The Breez SDK Approach: Leverage Mobile Notifications

Mobile notifications are another means to support offline payments. Triggering a mobile notification in iOS or Android can even give the client app enough time on the CPU to receive the payment. Using mobile notifications to process incoming payments doesn’t require active involvement from the recipient and provides a natural, non-intrusive solution to the simultaneity problem. That’s why we’ve included a new feature in the Breez SDK to facilitate offline payments using push notifications. It’s a major UX improvement for SDK users requiring just a little work from developers.

The Breez SDK approach works like this: first, the devs create a webhook that an LSP can call when a payment is en route. As soon as the payment hits the LSP as the last hop before the recipient, the LSP calls a Notification Delivery Service (NDS) via webhook, and the NDS sends a push notification to the user’s phone with instructions. It requires a little legwork on the developers’ part in the form of setting up an NDS, but the result is a much better UX because users don’t need to keep the app in the foreground to receive payments. It also enables mobile users to receive payments using a static address (e.g. Lightning address, LNURL-Pay or BOLT12).

Mobile notifications are an improvement, but not a cure-all. They only work on mobile devices, obviously, and this approach won’t work if the device is off or the user has disabled the notifications required. Moreover, Google or Apple could negate its effectiveness by changing how their operating systems handle notifications. That’s why we need a solution built into the Lightning protocol.

The Future: Building Async Payments into Lightning

The idea behind the next phase of offline payments is simple: make payments asynchronous. Since the simultaneity problem affects self-custodied mobile and web users most acutely, and practically all such users connect to Lightning through LSPs, why not leverage their always-online LSPs to synchronize the payment when the sender or receiver are offline?

LSPs can decompose the payment flow in time by intercepting HTLCs, which eliminates the simultaneity problem or, rather, shifts it to the level of LSPs, for whom it is no problem. It all starts with a message embedded in the invoice indicating that the recipient is offline but connected to an LSP. The sender sends the payment with a message to their own LSP to hold it with a long expiry time pending further instructions. The sender then messages the recipient’s LSP asking it to alert their own LSP (who is still holding the payment) when the recipient is back online. At this point, it’s basically up to the LSPs. When the recipient comes back online, their LSP signals the sender’s LSP to forward the payment.

This model doesn’t compromise the overall liquidity of the network because the only node where the funds can be frozen is the sender’s own LSP, which is what the user actually wants.

As simple as it sounds, this approach requires more tech to work optimally: static invoices, onion messages, blinded routes, trampoline payments and eventually PTLC. It’s complicated, but those who want to dig deeper can watch my Honeybadger 2023 session. While some Lightning implementations already support some of these features, it will take some time before the entire network adopts them, which is crucial for interoperability.
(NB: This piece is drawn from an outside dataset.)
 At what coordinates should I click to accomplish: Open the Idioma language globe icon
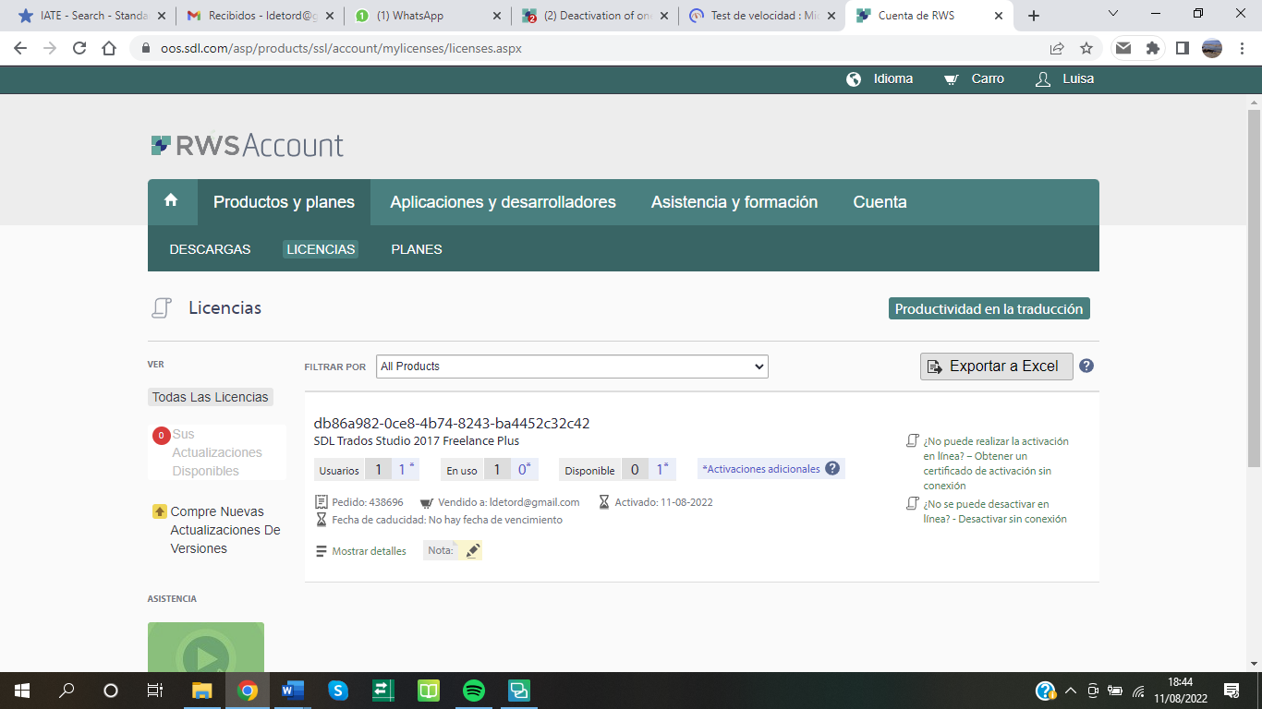tap(855, 79)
When Will the Future Arrive?

Of course the sun will rise tomorrow, but it’s already shining today. My point is that we already have different, functional ways of handling offline payments on Lightning without relinquishing custody, each suited to a different use case. LNURL-Withdraw already works for some commercial contexts, and the new Breez SDK feature enables offline payments for mobile devices.

That’s cool! We didn’t always have that, but now we do. We’re already living in yesterday’s future.

A protocol-based solution remains a work in progress. Many implementations like Eclair, LDK, lndk and Core Lightning (yes, I’m looking at you lnd) are making progress on the features required to make it happen. When implemented, async payments will represent a huge UX improvement. It’s a future worth pursuing.

When we get there, I’m sure there will be other challenges on the horizon demanding our attention and testing our patience, but let’s never forget how high we’ve climbed already.